● **ACTIVITY**
Every entry, from first to last, is to be written out exactly.

● **Stored items**
╭──

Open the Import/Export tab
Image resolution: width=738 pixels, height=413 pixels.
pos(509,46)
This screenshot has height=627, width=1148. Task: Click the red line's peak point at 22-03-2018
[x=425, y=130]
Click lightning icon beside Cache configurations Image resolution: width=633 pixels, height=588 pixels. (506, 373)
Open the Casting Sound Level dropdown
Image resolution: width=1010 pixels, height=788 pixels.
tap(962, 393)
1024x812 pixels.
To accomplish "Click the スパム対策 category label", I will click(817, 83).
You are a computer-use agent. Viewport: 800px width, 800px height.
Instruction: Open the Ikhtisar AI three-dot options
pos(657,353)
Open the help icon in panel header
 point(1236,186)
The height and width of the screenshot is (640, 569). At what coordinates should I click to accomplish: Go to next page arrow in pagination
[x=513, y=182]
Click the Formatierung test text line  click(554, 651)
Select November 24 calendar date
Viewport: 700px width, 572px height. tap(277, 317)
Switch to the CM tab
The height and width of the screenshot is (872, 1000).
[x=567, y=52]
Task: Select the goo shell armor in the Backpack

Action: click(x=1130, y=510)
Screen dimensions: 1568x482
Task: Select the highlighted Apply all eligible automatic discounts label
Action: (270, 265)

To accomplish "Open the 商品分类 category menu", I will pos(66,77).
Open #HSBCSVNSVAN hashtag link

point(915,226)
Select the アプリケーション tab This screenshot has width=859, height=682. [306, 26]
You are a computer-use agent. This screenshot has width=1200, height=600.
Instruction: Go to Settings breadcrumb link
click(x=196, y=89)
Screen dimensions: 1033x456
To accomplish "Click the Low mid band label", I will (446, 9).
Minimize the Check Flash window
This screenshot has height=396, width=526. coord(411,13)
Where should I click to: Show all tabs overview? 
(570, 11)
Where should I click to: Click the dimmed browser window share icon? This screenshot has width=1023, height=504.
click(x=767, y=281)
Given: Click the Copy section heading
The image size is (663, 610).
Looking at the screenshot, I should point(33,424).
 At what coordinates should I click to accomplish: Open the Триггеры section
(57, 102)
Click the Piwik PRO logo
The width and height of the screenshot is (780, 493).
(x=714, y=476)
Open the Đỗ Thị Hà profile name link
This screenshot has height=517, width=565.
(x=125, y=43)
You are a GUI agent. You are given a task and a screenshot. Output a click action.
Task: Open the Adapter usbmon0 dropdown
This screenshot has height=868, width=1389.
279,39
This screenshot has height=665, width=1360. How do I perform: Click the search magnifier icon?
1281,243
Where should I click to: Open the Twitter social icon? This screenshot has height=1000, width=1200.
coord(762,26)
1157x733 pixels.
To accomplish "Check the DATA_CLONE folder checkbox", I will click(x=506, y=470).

╰──

● **EXERCISE ANSWER**
Open the Import/Export tab
Image resolution: width=738 pixels, height=413 pixels.
pos(509,46)
This screenshot has height=627, width=1148. Task: Click the red line's peak point at 22-03-2018
[x=425, y=130]
Click lightning icon beside Cache configurations Image resolution: width=633 pixels, height=588 pixels. (506, 373)
Open the Casting Sound Level dropdown
Image resolution: width=1010 pixels, height=788 pixels.
tap(962, 393)
1024x812 pixels.
To accomplish "Click the スパム対策 category label", I will click(817, 83).
You are a computer-use agent. Viewport: 800px width, 800px height.
Instruction: Open the Ikhtisar AI three-dot options
pos(657,353)
Open the help icon in panel header
 point(1236,186)
The height and width of the screenshot is (640, 569). At what coordinates should I click to accomplish: Go to next page arrow in pagination
[x=513, y=182]
Click the Formatierung test text line  click(554, 651)
Select November 24 calendar date
Viewport: 700px width, 572px height. tap(277, 317)
Switch to the CM tab
The height and width of the screenshot is (872, 1000).
[x=567, y=52]
Task: Select the goo shell armor in the Backpack

Action: click(x=1130, y=510)
Screen dimensions: 1568x482
Task: Select the highlighted Apply all eligible automatic discounts label
Action: (270, 265)

To accomplish "Open the 商品分类 category menu", I will pos(66,77).
Open #HSBCSVNSVAN hashtag link

point(915,226)
Select the アプリケーション tab This screenshot has width=859, height=682. [306, 26]
You are a computer-use agent. This screenshot has width=1200, height=600.
Instruction: Go to Settings breadcrumb link
click(x=196, y=89)
Screen dimensions: 1033x456
To accomplish "Click the Low mid band label", I will (446, 9).
Minimize the Check Flash window
This screenshot has height=396, width=526. coord(411,13)
Where should I click to: Show all tabs overview? 
(570, 11)
Where should I click to: Click the dimmed browser window share icon? This screenshot has width=1023, height=504.
click(x=767, y=281)
Given: Click the Copy section heading
The image size is (663, 610).
Looking at the screenshot, I should point(33,424).
 At what coordinates should I click to accomplish: Open the Триггеры section
(57, 102)
Click the Piwik PRO logo
The width and height of the screenshot is (780, 493).
(x=714, y=476)
Open the Đỗ Thị Hà profile name link
This screenshot has height=517, width=565.
(x=125, y=43)
You are a GUI agent. You are given a task and a screenshot. Output a click action.
Task: Open the Adapter usbmon0 dropdown
This screenshot has height=868, width=1389.
279,39
This screenshot has height=665, width=1360. How do I perform: Click the search magnifier icon?
1281,243
Where should I click to: Open the Twitter social icon? This screenshot has height=1000, width=1200.
coord(762,26)
1157x733 pixels.
To accomplish "Check the DATA_CLONE folder checkbox", I will click(x=506, y=470).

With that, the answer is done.